Adrenaline was administered to one patient presenting mild laryngeal oedema within 5 min after first tablet intake. The subject experienced palatine and oropharyngeal pruritus followed by dysphonia, throat irritation and dry cough. For this reason, he was treated with adrenaline (1‰, 0.5 ml intramuscular), 32 mg oral methylprednisolone and 5 mg oral desloratadine. Physical examination did not reveal any abnormalities and all symptoms abated after 30 min. The subject, however, was able to complete the trial without other AEs, except for mild oral pruritus [32].

GINA guidelines

In 2017 for the first time GINA guidelines highlighted the need to treat the allergic component of asthma. Sublingual immunotherapy was recommended as add-on treatment for patients with HDM allergic asthma (steps 3 and 4) (Global Initiative for Asthma-GINA-2018 GINA Report, Global Strategy for Asthma Management and Prevention) [37]. Recommendation was based on the results of the MITRA trial with 12 SQ®-HDM tablets that demonstrated improved asthma control [16] and was expressed as follows: “Consider adding SLIT in adult HDM-sensitive patients with allergic rhinitis who have exacerbations despite ICS treatment, provided FEV1 is > 70% predicted”.

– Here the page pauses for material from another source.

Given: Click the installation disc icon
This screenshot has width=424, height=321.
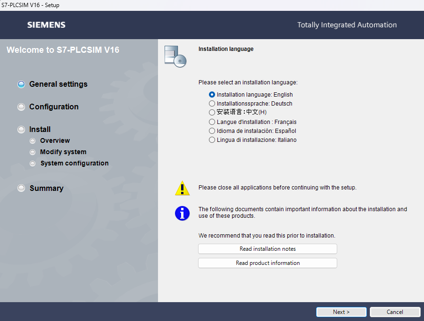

AIT makes its official entry into the field of asthma management by preserving symptom control while minimizing the side effects of classic treatment. Indeed, the Guidelines highlight the possibility of a step-down of the therapy after a prolonged exacerbation-free period. In this context, AIT con be considered to facilitate step-down in patients with HDM sensitization in therapy with medium dose inhaled corticosteroids [38].

Conclusions

The SQ® HDM SLIT-tablet has proven an efficacious etiological treatment in HDM AR and AA, also when both manifestations are present simultaneously. Primary endpoints met in both the AR and AA clinical studies can be translated to significant clinical benefits for patients with moderate to severe disease who are not controlled by pharmacotherapy. Efficacy was observed after 8–14 weeks of AIT, and its effect was sustained throughout the year of treatment.

Treatment was well-tolerated and compatible with home administration, with the exception of the first dose, that must be taken under physician supervision.

SQ®-HDM tablets treatment of respiratory allergy to mites is associated with measurable changes in the immune response to allergens, reduction of the risk of exacerbations, improvement of disease control, reduction of symptomatic pharmacotherapy, favorable impact on the quality of life of patients [16, 32, 38]. Last but not least, immunotherapy has the potential to provide a long-term clinical benefit even after cessation of treatment [39].